By combining DeepSeek OCR's high-compression encoder with R-SWA's constant KV cache, it transcribes dozens of pages of documents in a single forward pass under a standard maximum length of 32K tokens.

How was it released and how does it perform?

It is a 3B-parameter model published on Hugging Face under an MIT license, running on Transformers and SGLang. The model card reports llamaindex ParseBench scores of 46.17 mean, 86.81 text content, and 0.97 text formatting. OmniDocBench and throughput figures from some secondary outlets are unconfirmed in the primary sources and are omitted.

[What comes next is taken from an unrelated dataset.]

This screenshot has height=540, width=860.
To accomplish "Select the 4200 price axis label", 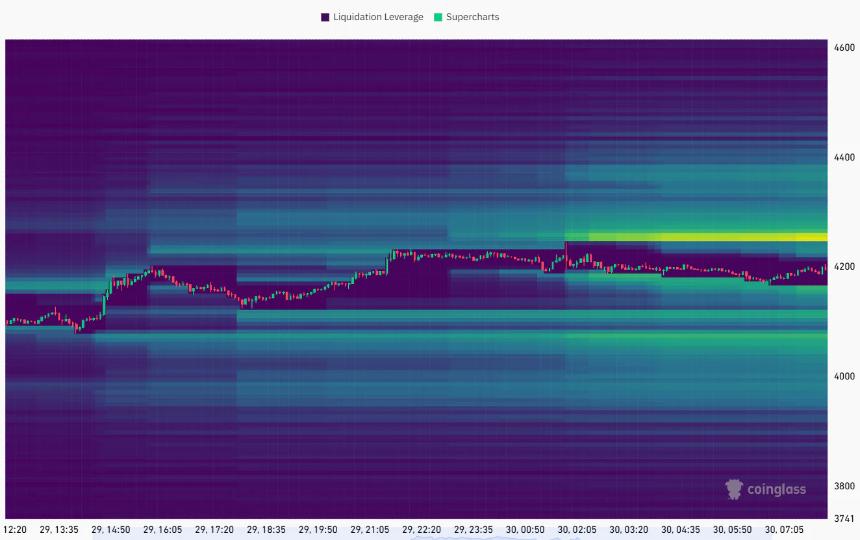I will [844, 267].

Unlimited OCR: A 3B Model That Keeps the KV Cache Constant to Read Dozens of Pages in One Pass

Unlimited OCR is a 3B-parameter OCR model from Baidu researchers that replaces every attention layer in the DeepSeek OCR decoder with Reference Sliding Window Attention (R-SWA), keeping the KV cache at a constant size no matter how long the output grows. Released in June 2026, the technical report "Unlimited OCR Works" (arXiv 2606.23050, Youyang Yin et al.) cuts the problem of a decoder that balloons in memory and slows down as generation lengthens, transcribing dozens of pages of documents in a single forward pass under a standard maximum length of 32K tokens. The weights are released under an MIT license.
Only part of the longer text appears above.